CERN mainly needs large quantities of water to cool down its advanced accelerator facilities. Chief among these is the flagship Large Hadron Collider experiment, which fires two beams of protons or ions around a 27-kilometre ring deep underground. The two beams then collide, in the hopes of recreating the conditions of the Big Bang, when the universe was created.
To keep the proton beam on course, thousands of electromagnets are kept at temperatures officially colder than deep space: -271°C or -456°F. This means they can channel electric current with almost zero resistance, and no power loss: superconductivity.
But none of this cutting edge research would be possible without megalitres of water to cool the accelerators.
Tackling a sizeable water footprint
In 2000, CERN’s water consumption was a massive 15 million cubic metres. That’s the equivalent of 6,000 Olympic swimming pools. However, in less than 20 years, the facility managed to drastically reduce that number by 77%, to just 3.5 million cubic metres in 2018.
Key to achieving this massive decrease, CERN changed its cooling circuits from open to semi-open or closed ones, allowing for water recycling and thereby lowering the demand for freshwater input.
From the Milky Way to local waterways
Most of the water used at CERN is pumped from nearby Lake Geneva – one of Western Europe’s largest freshwater reservoirs, which is fed by water from the Alps. The decision to draw water from the lake was made because the immediate French countryside surrounding much of the facility is considered a water stressed area. The laboratory is committed to using water sustainably and most of the wastewater is safely returned to local rivers, like the Nant d’Avril in Switzerland and the Lion and the Allondon in France.
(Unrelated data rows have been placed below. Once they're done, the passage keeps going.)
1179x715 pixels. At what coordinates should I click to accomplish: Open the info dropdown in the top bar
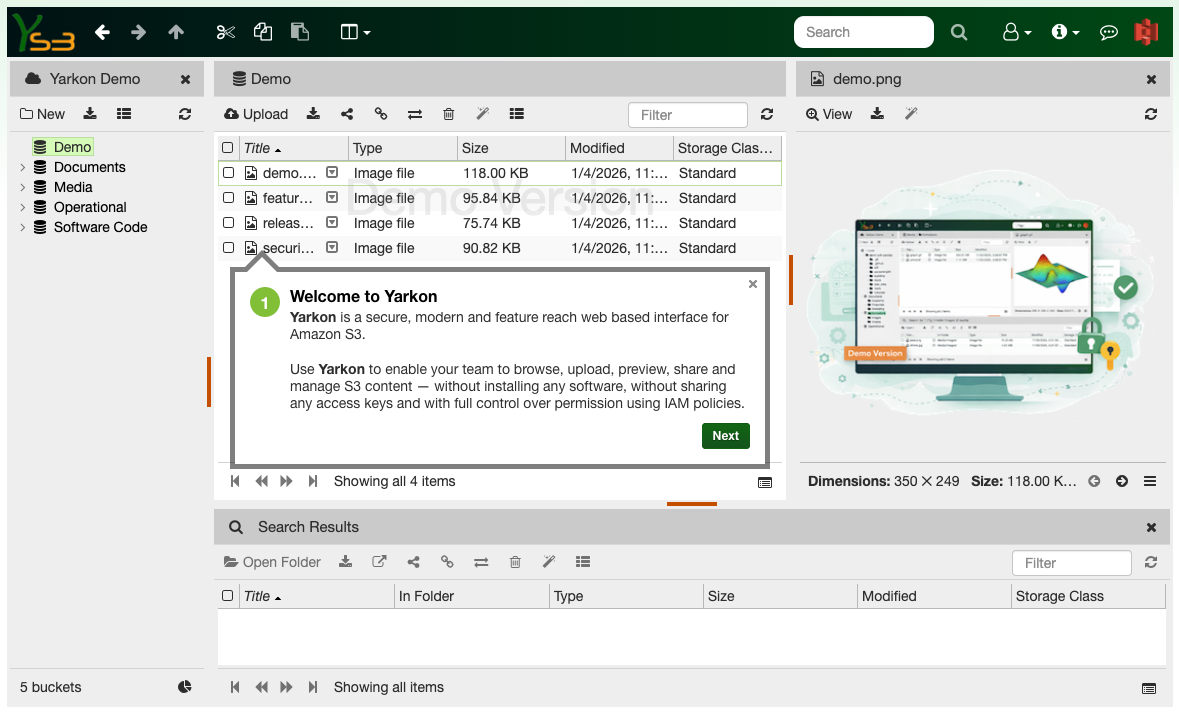(x=1065, y=31)
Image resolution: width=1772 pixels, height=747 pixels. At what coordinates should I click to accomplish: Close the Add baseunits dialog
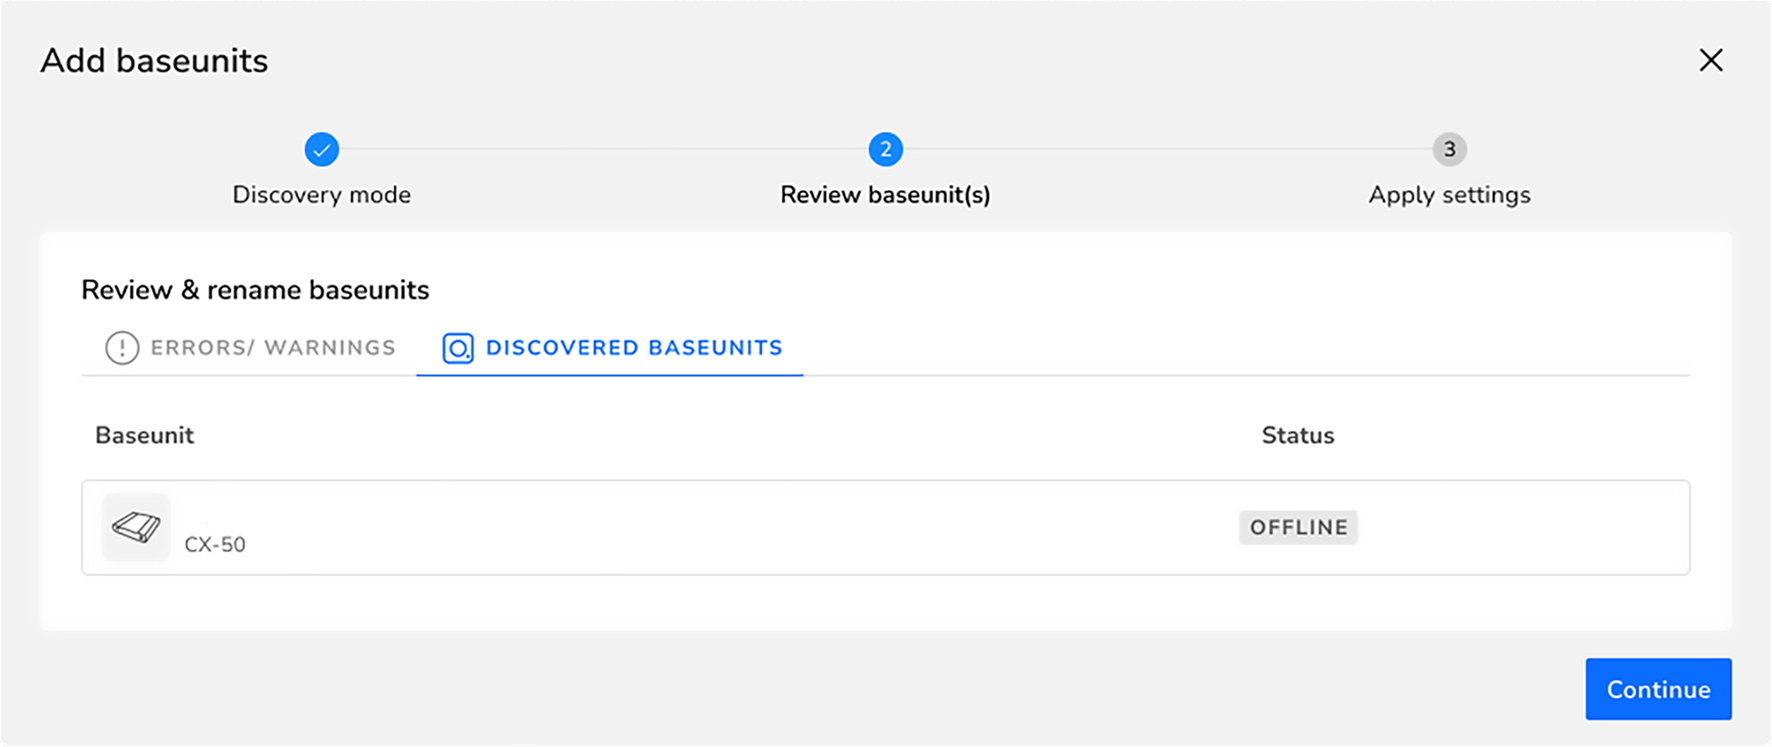click(1711, 60)
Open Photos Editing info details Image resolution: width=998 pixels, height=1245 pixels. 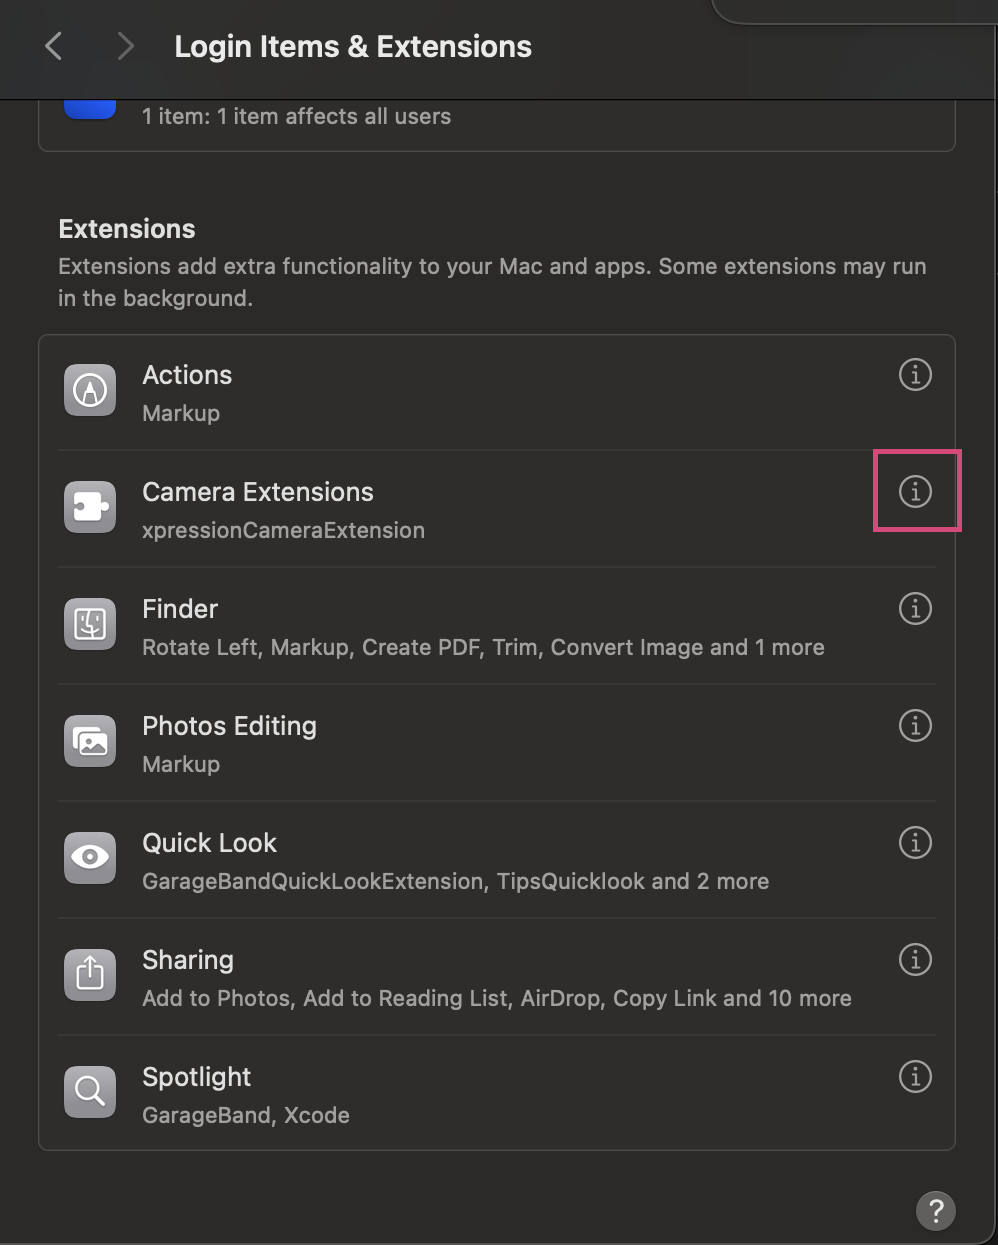(x=915, y=725)
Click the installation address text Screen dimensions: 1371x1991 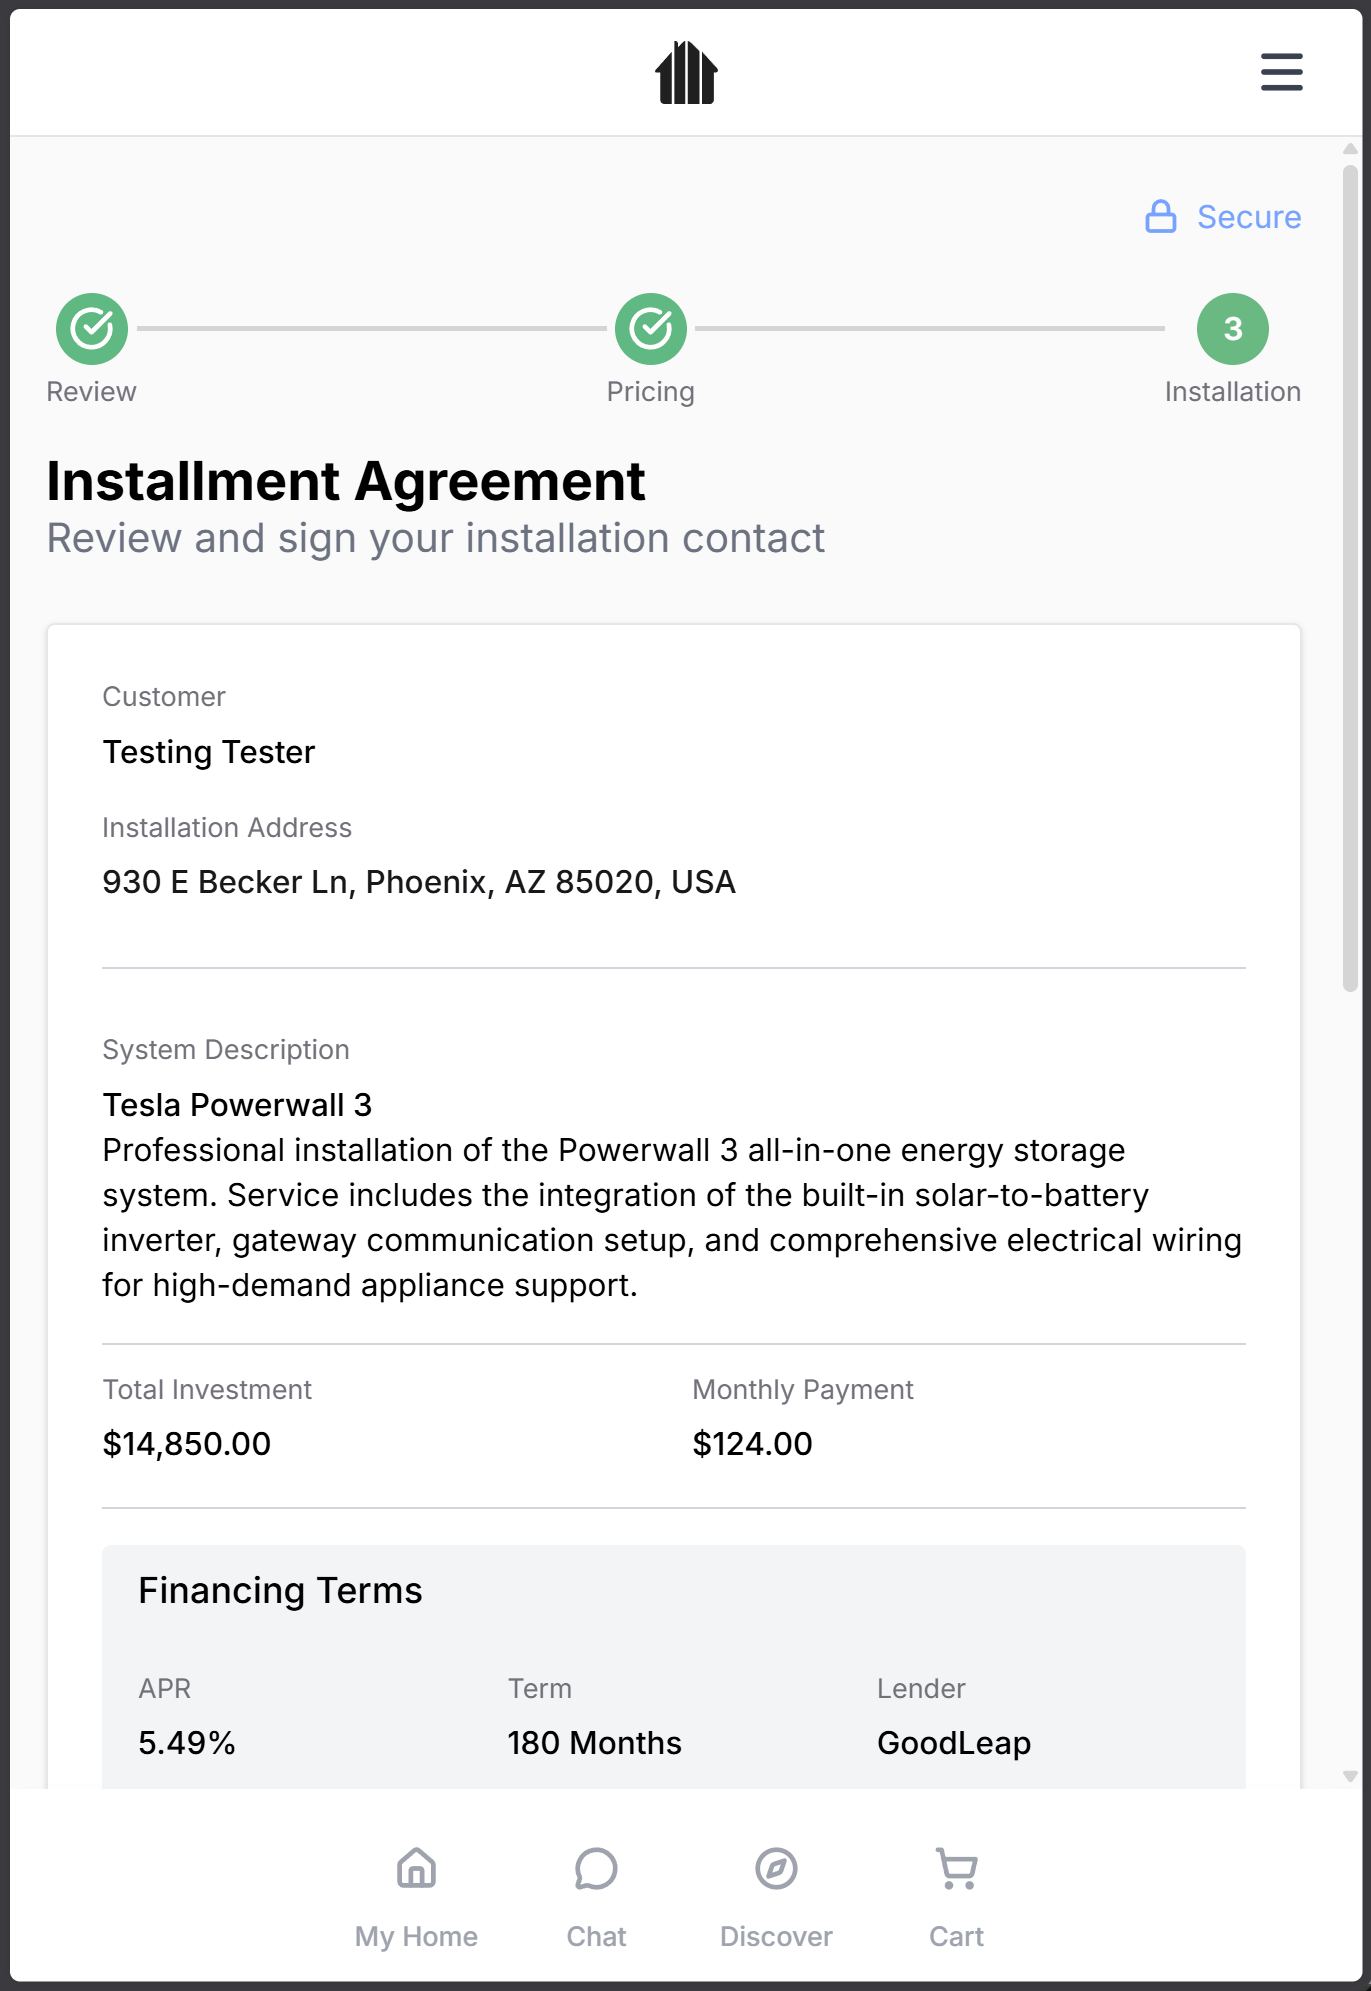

CERN is constantly striving to find ways to improve the quality of its effluent water. Its in-house Health & Safety and Environmental Protection (HSE) Unit has set up a monitoring program to oversee the water’s quality, and regularly sample the watercourses to determine how much CERN influences those smaller and sensitive water channels. The facility also uses demineralized water in cooling towers to reduce chemical treatments that degrade water quality and reduce the amount of water discharged into watercourses.
Another recent initiative will see some of the warm water collected from CERN’s cooling circuits diverted and used to heat up to 8,000 new homes being built nearby. If trials in 2022 are successful, this concept could be rolled out at other parts of the site.
Building a retention basin alongside part of the site in 2020 also contributed to the lab’s responsible water management strategy. To retain incidental contaminants, this basin slows and, under certain conditions, manages rainwater running into the Lion river.
As well as radically shrinking its water footprint and working with local authorities to monitor the quality of effluent water, quantity is also a priority. Even as it pushes the boundaries of physics, CERN has set an official goal of limiting any increase in its water consumption to 5% until the end of 2024.
CERN’s valuing water principles
CERN is clearly recognizing and embracing water’s multiple values to different groups and interests in all decisions affecting water. Its comprehensive water management strategy has already been in motion for decades, with impressive results.
The Centre actively maintains transparency, releasing numbers, conducting numerous studies, and reporting results and water metrics related to surrounding watercourses to the relevant public authorities. Its actions tangibly care for and protect the sources, taking care of local rivers and the wider Lake Geneva watershed for current and future generations.
CERN uses some of the most advanced technologies in the world, which means its needs constantly change and progress. However, it makes sure to innovate and invest in appropriate upgraded systems and infrastructure that help achieve water reduction, aligning not only to scientific needs, but to the planet’s and society’s too.